----- Reading text -----

# Is it true that a random graph's degree gives Poission distribution?

In many documents, it is said that a random graph's degree follows Poisson distribution. However, my numerical calculation contradicts with the fact.

Assume a random graph whose number of nodes $$N = 1000$$ and the number of edges $$E \simeq 200000$$. The first picture is created with iGraph library's Graph.Erdos_Renyi() function. The second one is created with my implementation of Erdos Renyi model. The third one is created with my implementation of random walk method. All look the same. However, it seems the distributions are too sharp. In this case, you can approximate Poisson distribution as Gaussian distribution, then the peak's $$y$$ coordinate should be $$y \simeq \frac{1}{\sigma \sqrt{2 \pi}} \simeq 0.02$$ as is indicated here. (Please note Poisson distribution's mean and variance take the same value. So $$\mu = 400 \Rightarrow \sigma = 20$$.)

QUESTION: It is really true that a random graph's degree gives Poission distribution? If so, what point is wrong with my analysis?

-----

• _Directives_:
A. Decide whether each statement agrees with the forum question above. For each one, answer yes or no and quote the exact words of the text that decide it. (i) The random graph in the calculation has 1000 nodes. (ii) The third picture was made with iGraph's Erdos_Renyi function. (iii) The writer says the three distributions look different from one another.
B. According to the forum question, which iGraph function produced the first picture?
C. In the forum question, why does the writer set σ to 20? Answer in one to three sentences.

----- Material supplied -----

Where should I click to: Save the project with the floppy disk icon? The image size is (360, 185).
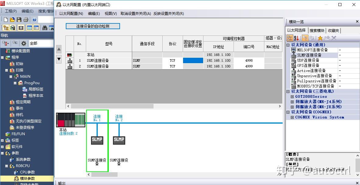[19, 19]
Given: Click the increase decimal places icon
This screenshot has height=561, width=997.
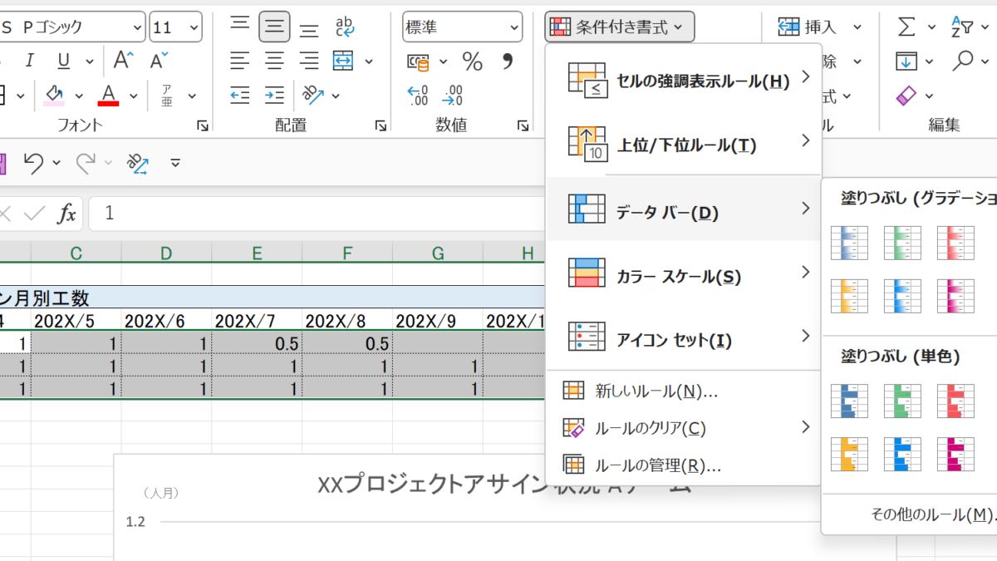Looking at the screenshot, I should 417,96.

-----

• _Written answers_:
A.
(i) Yes: "Assume a random graph whose number of nodes $$N = 1000$$"
(ii) No: "The third one is created with my implementation of random walk method."
(iii) No: "All look the same."

B. Graph.Erdos_Renyi()

C. A Poisson distribution's mean and variance take the same value. The mean is 400, so the variance is also 400, and σ is its square root, 20.